Sözlük: Bir dildeki kelimeleri esas alarak, onların temel anlamlarını, kazandıkları yan anlamlar ile başka kelimelerle kurdukları ifadelerdeki anlam inceliklerini, değişik kullanımlarını, deyimlerini gösteren ve o dilin bütün söz varlığını içine alan kitap. (TDK Gramer Terimleri Sözlüğü)
Özeti şu, sözlükler kullanılan dilin, sözlü kültürün yazılı bir kültüre çevrildiği, toplumsal ideolojiye ait şifrelerin belgelendiği metinlerdir. Yani leksikoloji uzmanlarının görevi, sözcüklerin toplumda kullanılış şeklini, yazılı kültürde kaydetmekten ibarettir. Bir toplumun kullandığı dil; onun geleneklerini, törelerini, alışkanlıklarını, iktidarla olan ilişkilerini, tabularını, sınıfsal çelişkilerini, toplumsal cinsiyet rollerini, vicdani/hukuki yargılarını, üretim araçları ile olan ilişkisini apaçık gözler önüne serer. Sözlükçüler bu ilişkinin tanığı ve yazıcısıdır. Kirlenmek kelimesi toplumda “aybaşı görmek” şeklinde kullanılıyorsa, ki kullanılıyor, bu kullanımın sözlükte yer almasından daha doğal bir sonuç olamaz.

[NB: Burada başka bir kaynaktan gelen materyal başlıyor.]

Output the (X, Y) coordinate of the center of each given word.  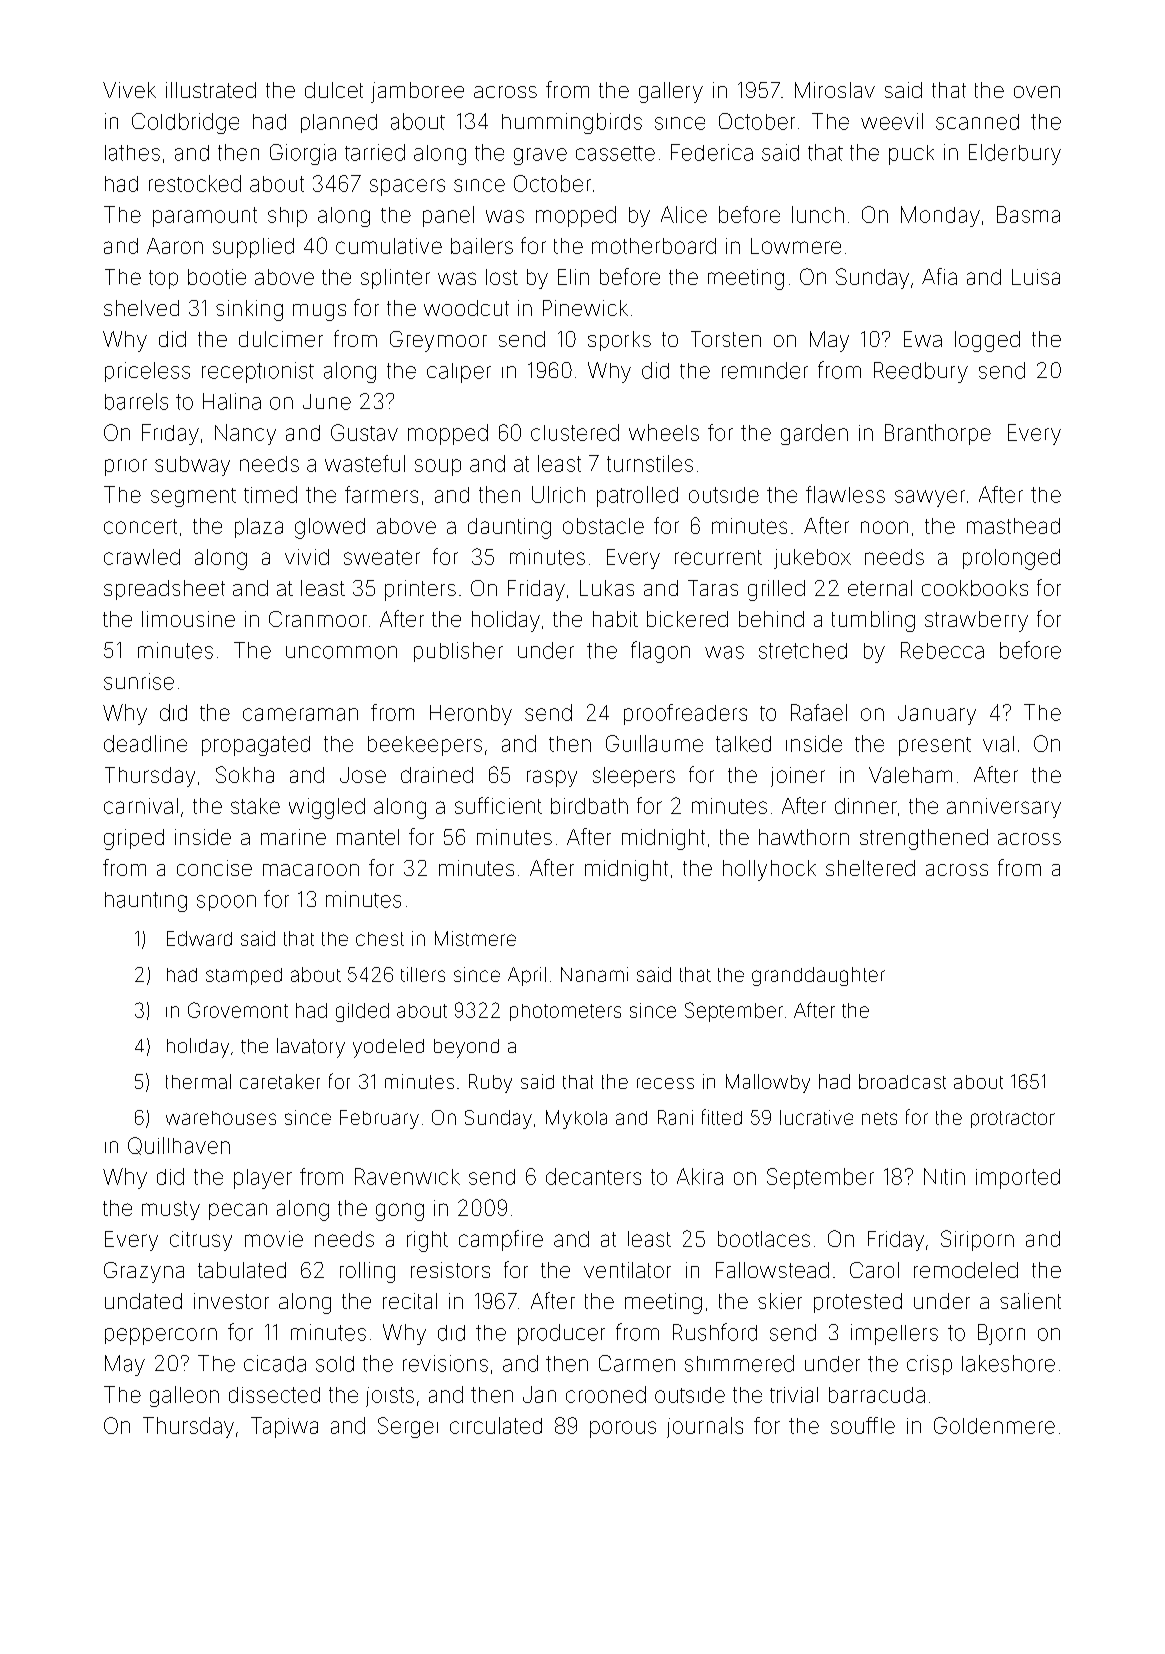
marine (293, 837)
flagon (660, 652)
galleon (184, 1396)
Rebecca (942, 650)
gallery (671, 92)
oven (1037, 92)
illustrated (211, 90)
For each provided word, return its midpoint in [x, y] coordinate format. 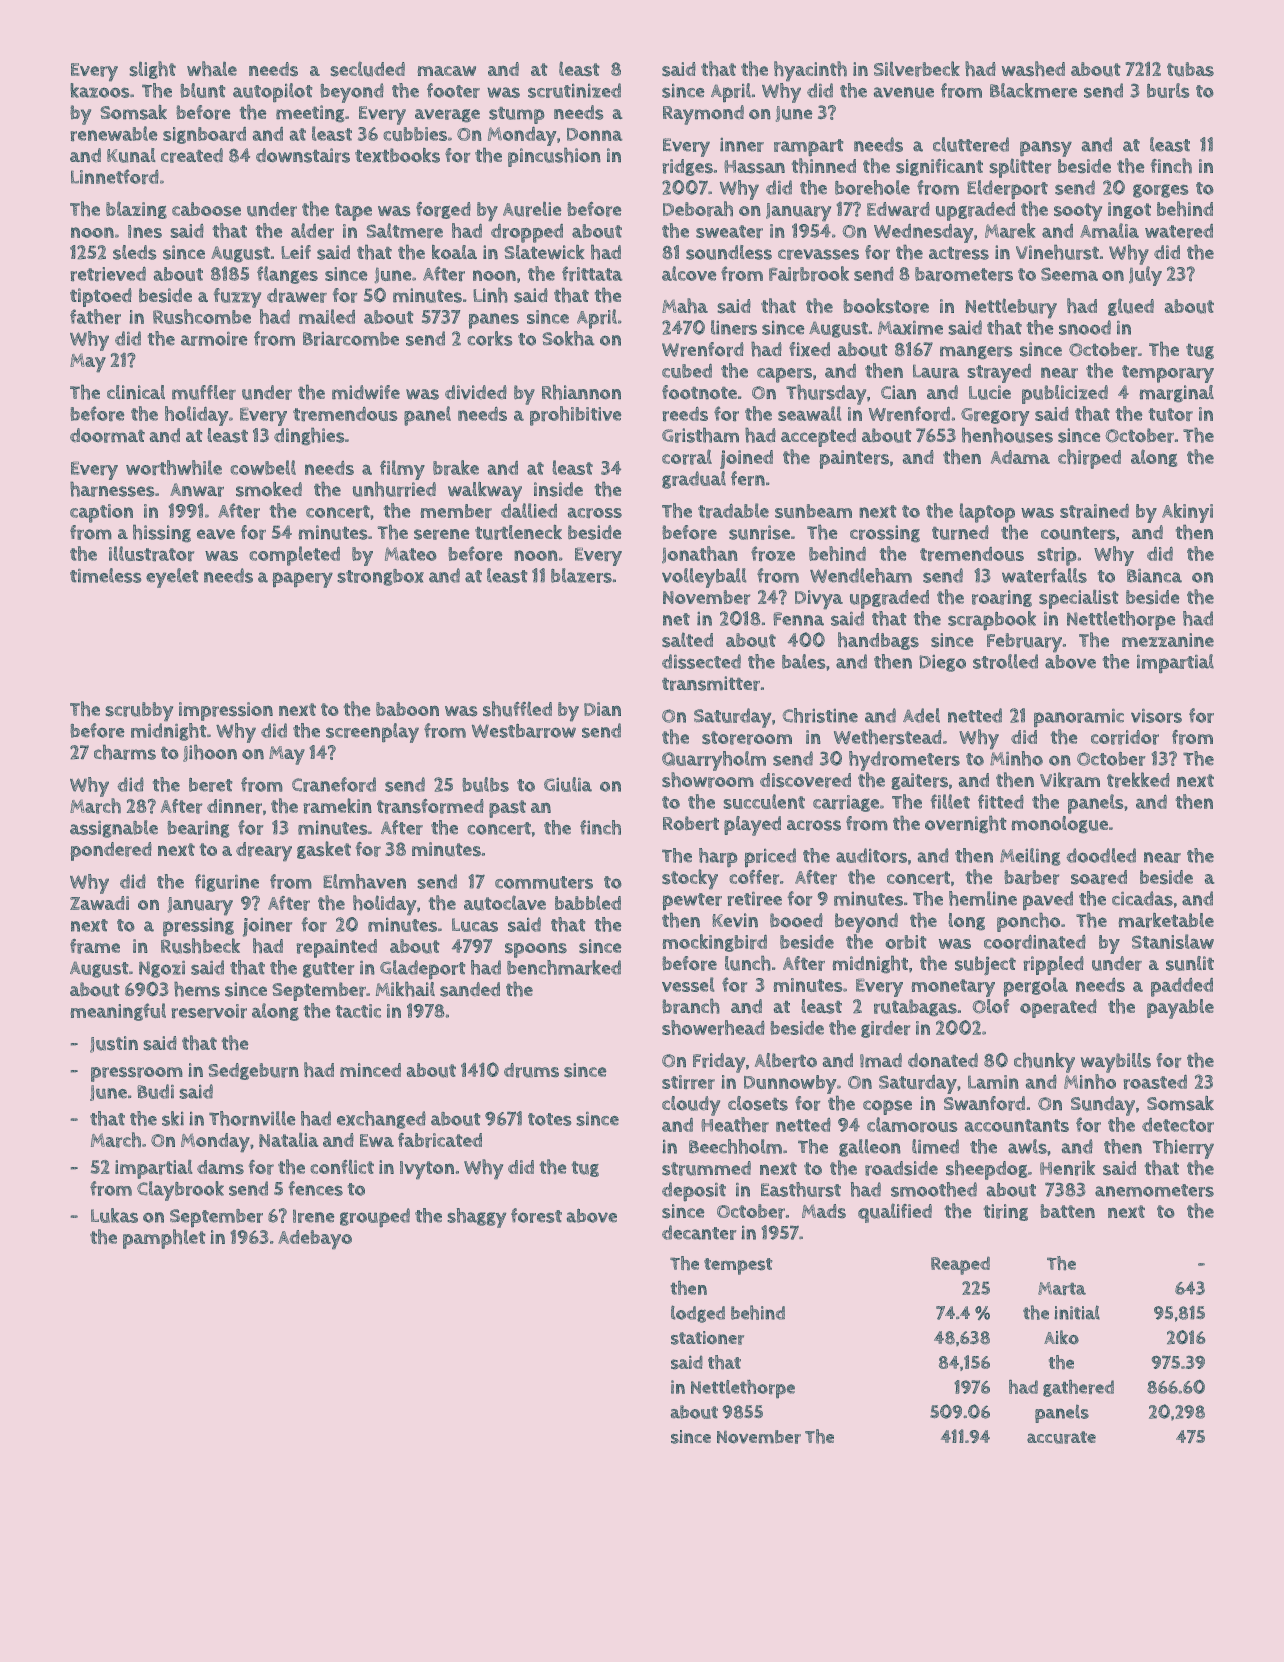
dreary [264, 852]
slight [152, 70]
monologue [1059, 825]
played [752, 826]
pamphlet [164, 1239]
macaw [446, 71]
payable [1180, 1009]
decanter [699, 1232]
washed [1033, 69]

Güce, dine ve sömürüye dayalı mülkiyet ilişkisi kadını, doğurganlığı, cinselliği tehdit olarak algılar. Kadının erkeğe olan aidiyeti aileyi, aile içindeki erkeğin gücü sömürgen devletin ideolojik aygıtlarını korur, onları yeniden biçimlendirir. Evlilik dışı ilişki yaşayan kadın “kirletilmiştir”, erkek spermi kirlidir, bu yüzden “hamamcı” olur, cinsel ilişki sonrası gusül abdesti alınır. Erkek dili kullanan iktidarlar için aile kurumunu ve erkeğin gücünü tehdit eden her türden eylem, o iktidarın kurduğu sömürü ve mülkiyet düzeninin temellerini sarsar.

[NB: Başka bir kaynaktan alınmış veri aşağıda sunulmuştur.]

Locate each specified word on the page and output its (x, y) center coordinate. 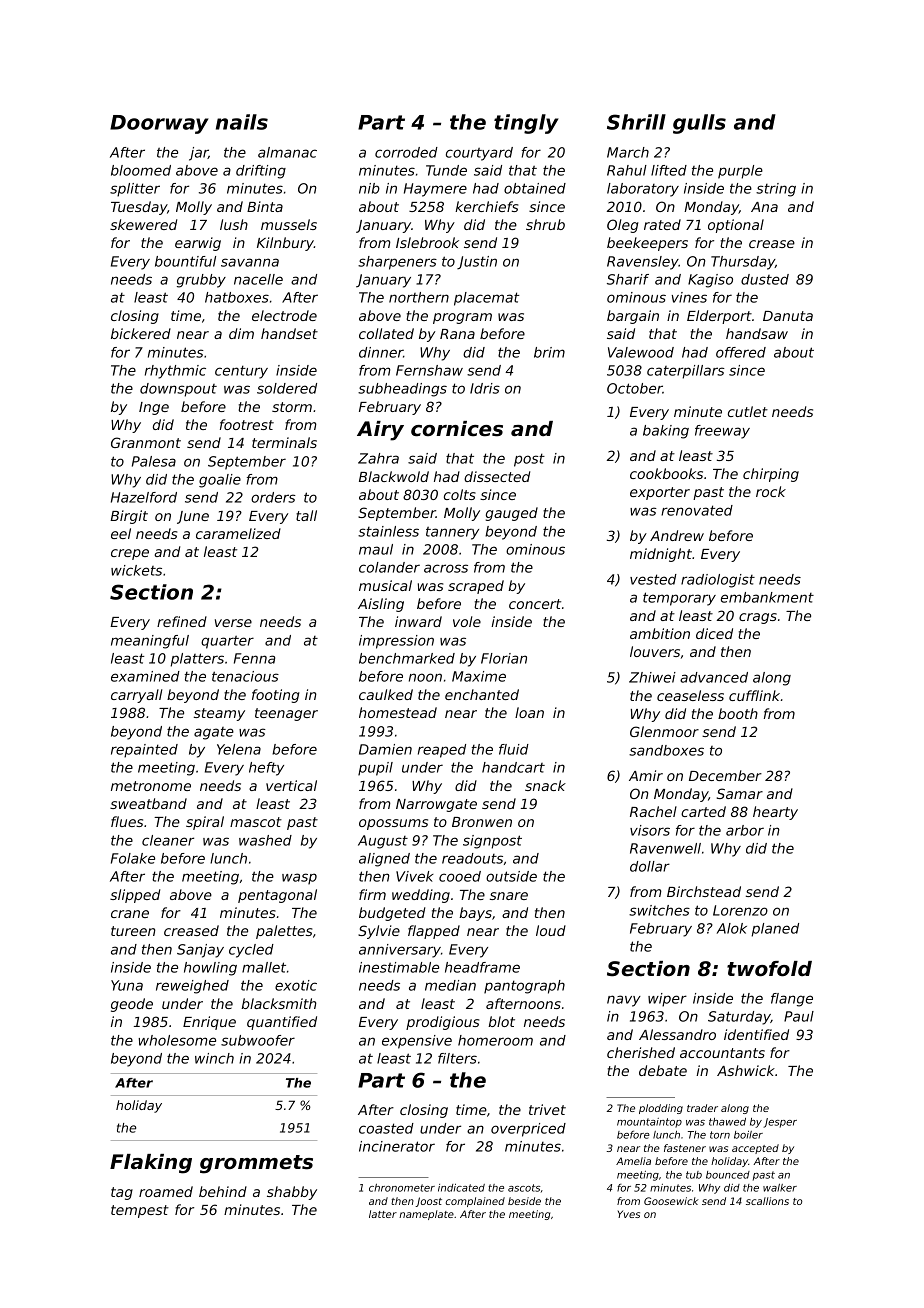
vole (467, 621)
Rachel (653, 811)
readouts (472, 858)
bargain (633, 317)
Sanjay (200, 951)
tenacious (245, 676)
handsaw (757, 333)
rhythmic (175, 372)
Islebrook (427, 242)
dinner (381, 352)
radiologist (718, 581)
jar (198, 154)
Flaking (151, 1164)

Töreyle, dini yasaklarla, geleneklerle, eşitsiz cinsiyet rolleriyle kadını zapturapt almak zorundadır iktidarlar. Bunu yaparken en çok da bize güvenir, bize, halka güvenir. Sözlü kültürden beslenen, yazılı kültüre geçememiş, kendini kaplumbağa terbiyecisi gibi gören aydınlarına, erkek dili kullanan sivil toplum örgütlerine, bilgisizliğimize güvenir. Güce, nefrete, şiddete dayalı bir dil kullanan örgütler iktidarı ele geçirse bile yerine geçtiği iktidarı kopyalar.
Kritik bir eşiğe gelmiş bulunuyoruz. İçinde yaşadığımız kirlenmişlikten çıkmak için; iktidarı değiştirmeyi hedefleyen, bunu yapmak için kendini de değiştiren kişiler, kurumlar ve yeni bir dil yaratmak zorundayız. İşte o zaman sözlüklerimiz kadını yeniden tanımlayabilir.
KAYNAKLAR
1-Şükrü Haluk Akalın, TÜRK DİLİ Dil ve Edebiyat Dergisi, C. XCVIII, S. 699, Mart 2010, s. 268-279
2-tdk.gov.tr
3-Engels, Ailenin, Özel Mülkiyetin ve Devletin Kökeni, Sol Yayınları, 2010.